Smith doesn’t stick around, leaving Milk to exercise his generally poor judgment with regards to lovers, culminating in a disastrous partnership with a needy Chicano played by Diego Luna. But buoyed by San Fran’s brimming gay underground, Milk is already well on his way to triumph and that fateful retribution. His ascent into municipal politics is highly fraught and makes for superb drama. He’s trying always to bond gays together, controversially declaring privacy, ie: the closet, an antiquated luxury in times of violent bigotry. “Come out, come out, wherever you are!” was his clever rallying cry. And his charisma is awesome, his arguments persuasive, his sense of populism shrewd—he gained his supervisor position as much through the promise of legislating against abandoned dog shit as through gay rights.

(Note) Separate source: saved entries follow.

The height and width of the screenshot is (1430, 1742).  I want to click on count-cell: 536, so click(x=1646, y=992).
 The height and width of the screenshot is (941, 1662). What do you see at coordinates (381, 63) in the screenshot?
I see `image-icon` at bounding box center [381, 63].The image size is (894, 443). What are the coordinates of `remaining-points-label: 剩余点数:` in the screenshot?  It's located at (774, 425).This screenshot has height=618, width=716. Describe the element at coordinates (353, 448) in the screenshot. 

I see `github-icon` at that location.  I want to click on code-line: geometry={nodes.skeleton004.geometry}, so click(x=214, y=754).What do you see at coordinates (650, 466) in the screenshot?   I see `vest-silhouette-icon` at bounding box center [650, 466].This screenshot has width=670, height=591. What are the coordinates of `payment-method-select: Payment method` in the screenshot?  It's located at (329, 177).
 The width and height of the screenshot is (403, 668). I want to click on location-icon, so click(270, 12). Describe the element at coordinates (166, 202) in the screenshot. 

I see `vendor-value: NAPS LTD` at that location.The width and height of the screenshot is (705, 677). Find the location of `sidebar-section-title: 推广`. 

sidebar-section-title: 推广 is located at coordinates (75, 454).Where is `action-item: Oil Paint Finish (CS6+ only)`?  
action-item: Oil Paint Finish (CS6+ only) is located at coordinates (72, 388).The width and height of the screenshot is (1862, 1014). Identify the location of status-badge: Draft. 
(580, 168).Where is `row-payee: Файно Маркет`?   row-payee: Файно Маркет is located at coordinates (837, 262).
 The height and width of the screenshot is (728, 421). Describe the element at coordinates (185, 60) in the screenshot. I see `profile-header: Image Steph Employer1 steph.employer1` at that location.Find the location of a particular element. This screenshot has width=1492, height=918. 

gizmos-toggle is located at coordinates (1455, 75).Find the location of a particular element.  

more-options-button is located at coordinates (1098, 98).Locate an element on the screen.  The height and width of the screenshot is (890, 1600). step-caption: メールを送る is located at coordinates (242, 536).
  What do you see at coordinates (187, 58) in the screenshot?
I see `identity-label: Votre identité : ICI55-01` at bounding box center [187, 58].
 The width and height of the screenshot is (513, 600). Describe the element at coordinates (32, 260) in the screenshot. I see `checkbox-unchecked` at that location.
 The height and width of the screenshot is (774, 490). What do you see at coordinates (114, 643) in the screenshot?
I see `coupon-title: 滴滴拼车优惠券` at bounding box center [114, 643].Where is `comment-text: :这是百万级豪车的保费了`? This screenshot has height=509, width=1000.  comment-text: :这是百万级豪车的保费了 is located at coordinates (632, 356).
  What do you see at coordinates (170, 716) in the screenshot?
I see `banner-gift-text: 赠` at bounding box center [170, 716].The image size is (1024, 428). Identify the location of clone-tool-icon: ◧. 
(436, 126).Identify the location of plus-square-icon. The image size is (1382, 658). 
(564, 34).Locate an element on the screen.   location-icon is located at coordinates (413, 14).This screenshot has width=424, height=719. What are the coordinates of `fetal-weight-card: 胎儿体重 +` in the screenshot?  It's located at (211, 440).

Van Sant collaborates again here with cinematographer Harris Savides, who previously wrought San Francisco in the 70s to great effect in Zodiac. Milk’s dynamic use of archival footage serves it well, making the spirit of the times come alive. But the decisive force in this project, what will make or break it for audiences, are the performances, and Penn is on fire here. The role of Milk grants the volatile actor and activist permission to express his moral fervor in a fresh, invigorating context. He mimics Milk’s peculiar fist shaking with a goofy sort of grace, milking it, so to speak, with great aplomb. He speechifies with great emotional dexterity, yet brings a wonderfully conspiratorial glee to quieter scenes of political negotiation. He’s also very funny. Josh Brolin’s Dan White challenges him with the tired old theological arguments against homosexuality. “Can two men reproduce?” White asks. “No,” Milk replies, with the warmest and slyest of smiles. “But god knows we keep trying.”
In a superlative and teeming supporting cast that includes lovingly realized turns from Franco, very sexy and subtle in his grudging support, and from Emile Hirsch and Alison Pill, Brolin demands special mention. His embodiment of profoundly conflicted homophobia swings from sympathetic to repulsive with an absolute minimum of fuss. In a grim, sobering way he grounds the picture. Which is to say he represents an element that doubtlessly still lingers in Milk’s audience, a prejudice and resentment that can’t be quelled by the comforts of increasing familiarity with gay culture alone. And it’s because of this that I sincerely hope the Dan Whites of the world see this movie.